Brown liked all kinds of racing, he left behind photos of stock cars, sports cars, Formula-One, Formula 5000, Can-Am, sprint cars, motorcycle flat track racing. And he was a solid photographer to boot. I have no idea what kind camera he used but the slides are Kodak Ektachrome. These slides were rescued from the garbage can as his family cleaned out his house. We will be dropping groups of Brown's photos, each of a different type of racing, over the next few weeks as a tribute to the Big O, a race fan and photographer.
This group of slides are from the Riverside round in 1972. Can-Am was arguably the baddest most wide open racing series of the twentieth century and it produced cars that are still considered the rawest, fastest cars ever made. Missiles like the Porsche 917, the McLaren M8 and M20, the Lola T70, Chaparral and Shadow thrilled fans and scared the crap out of drivers. Can-Am or more correctly, the Canadian-American Challenge, ran from 1966 to 1974 and Riverside, out east of Los Angeles, was a staple of the series.

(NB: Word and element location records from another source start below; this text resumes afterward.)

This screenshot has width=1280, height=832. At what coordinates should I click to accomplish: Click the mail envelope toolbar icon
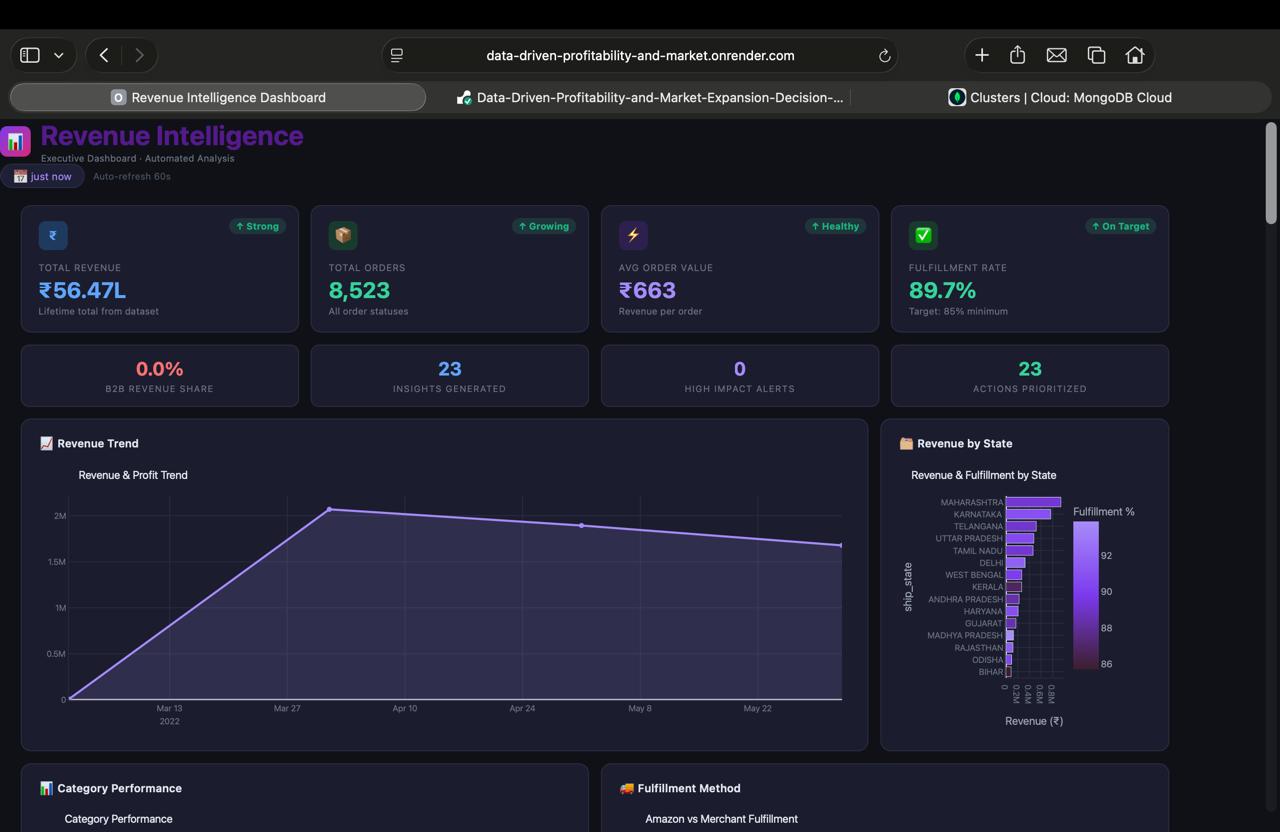[1056, 55]
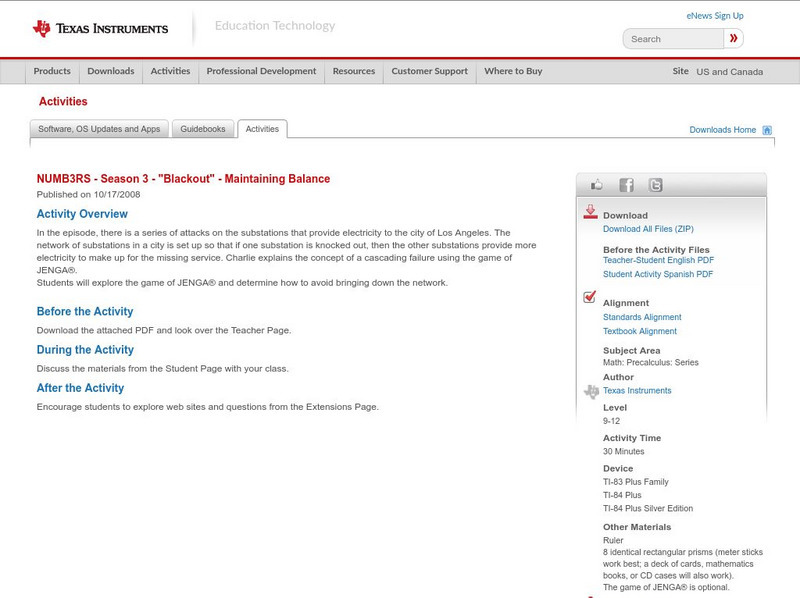
Task: Click the Downloads Home house icon
Action: tap(766, 129)
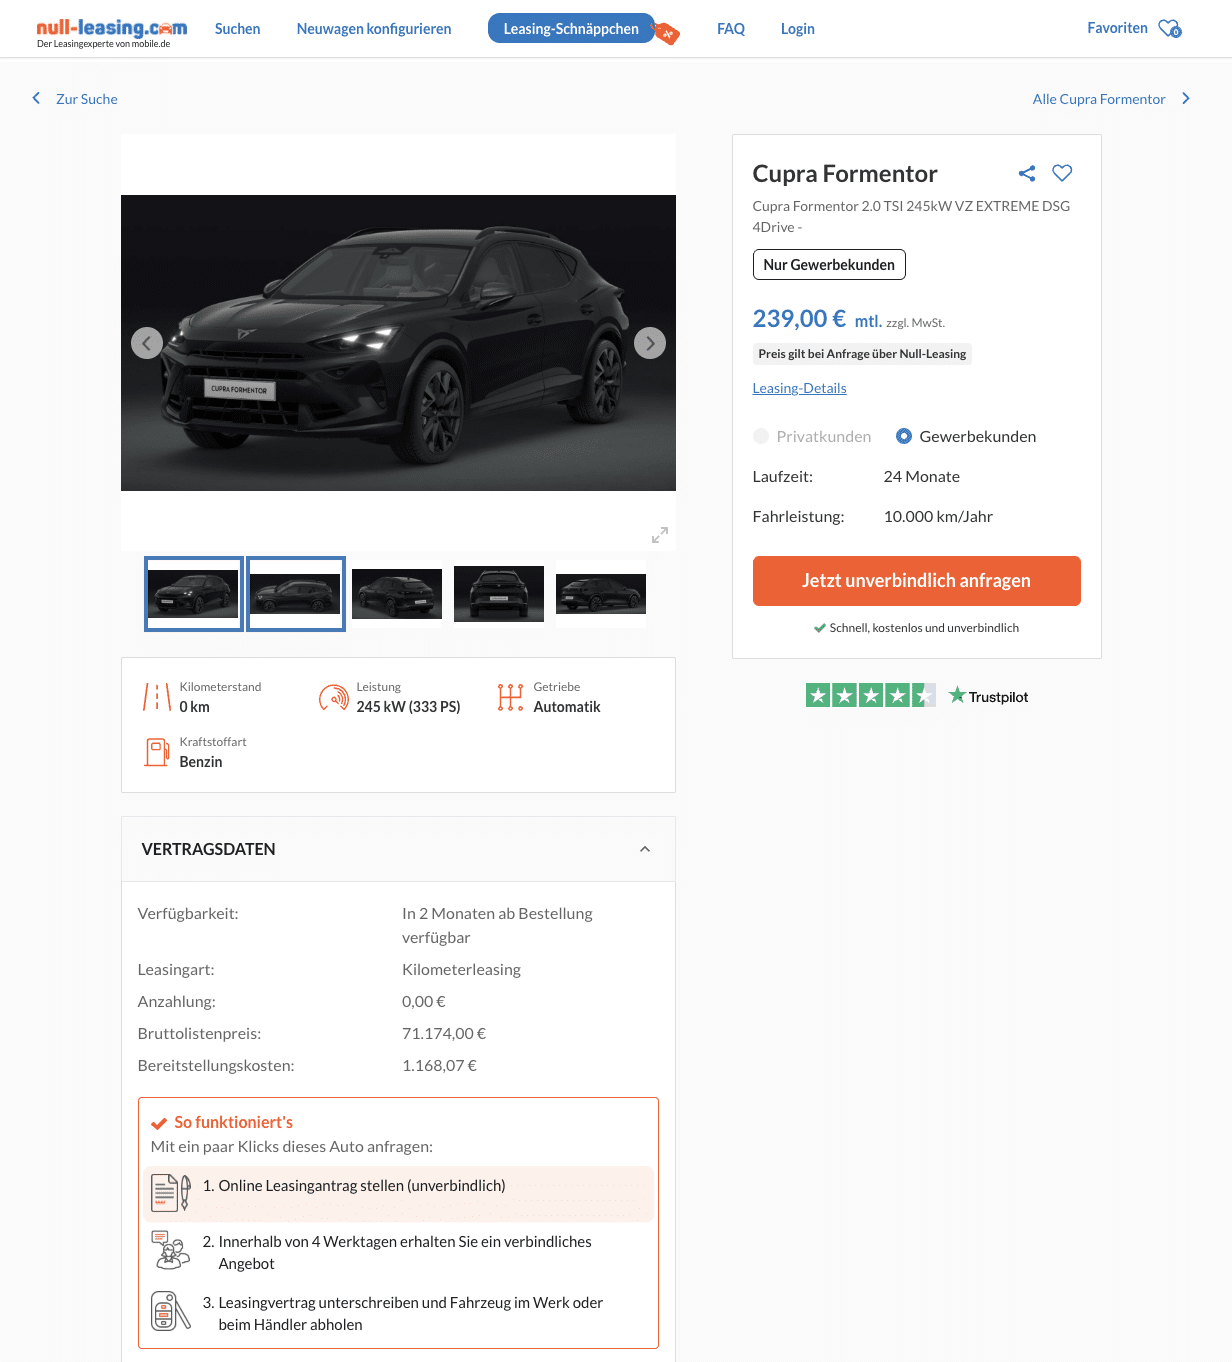The image size is (1232, 1362).
Task: Open the Suchen menu item
Action: coord(237,29)
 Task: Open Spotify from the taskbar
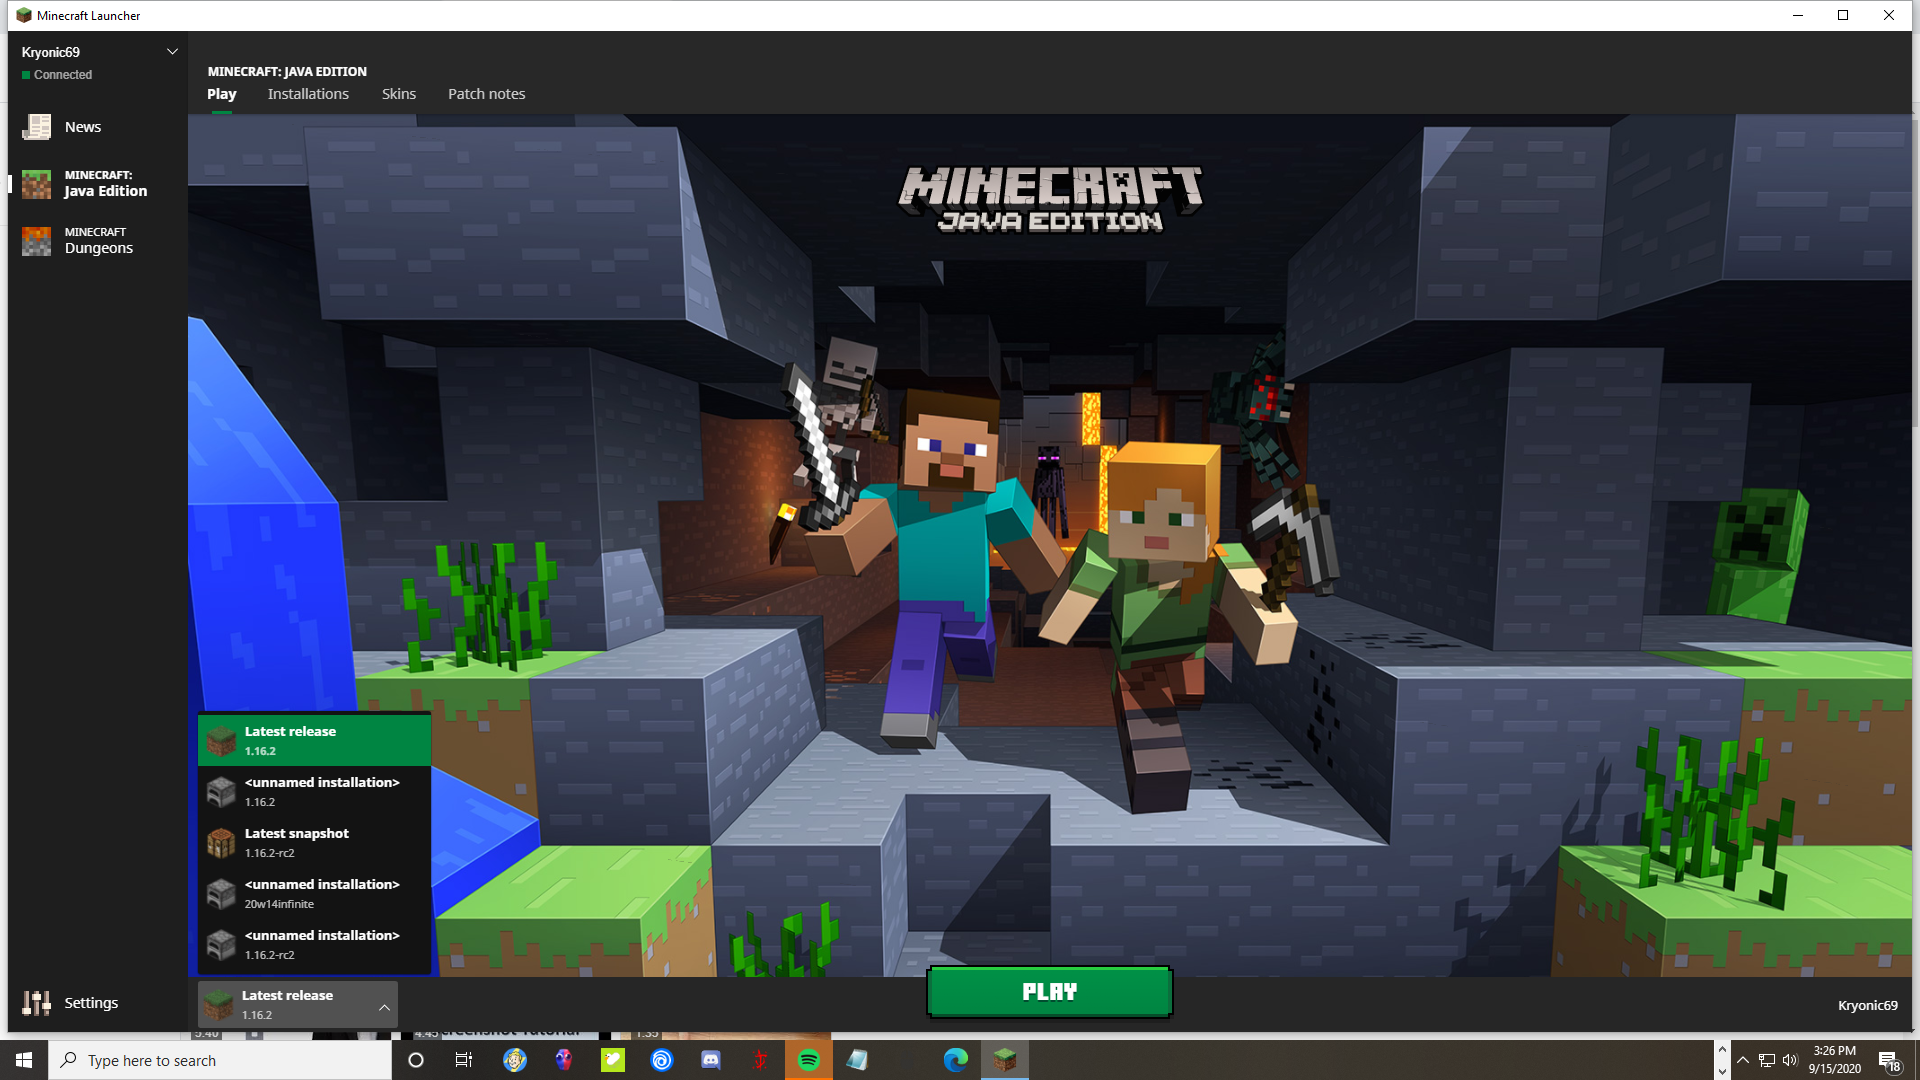pos(809,1060)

The series featured two races in Canada and four in America, thus the name. It was for unlimited engine sizes and was pretty much a run-what-you-brung free for all. It was finally killed by Porsche’s incredible 917-30. The things made somewhere in the neighborhood of 1500 horsepower and with George Fulmer and Mark Donohue driving they were all but unbeatable. Add that to the reality of the times, the oil crisis, mounting pressure for safety and insane cost. By 1975 it was game over.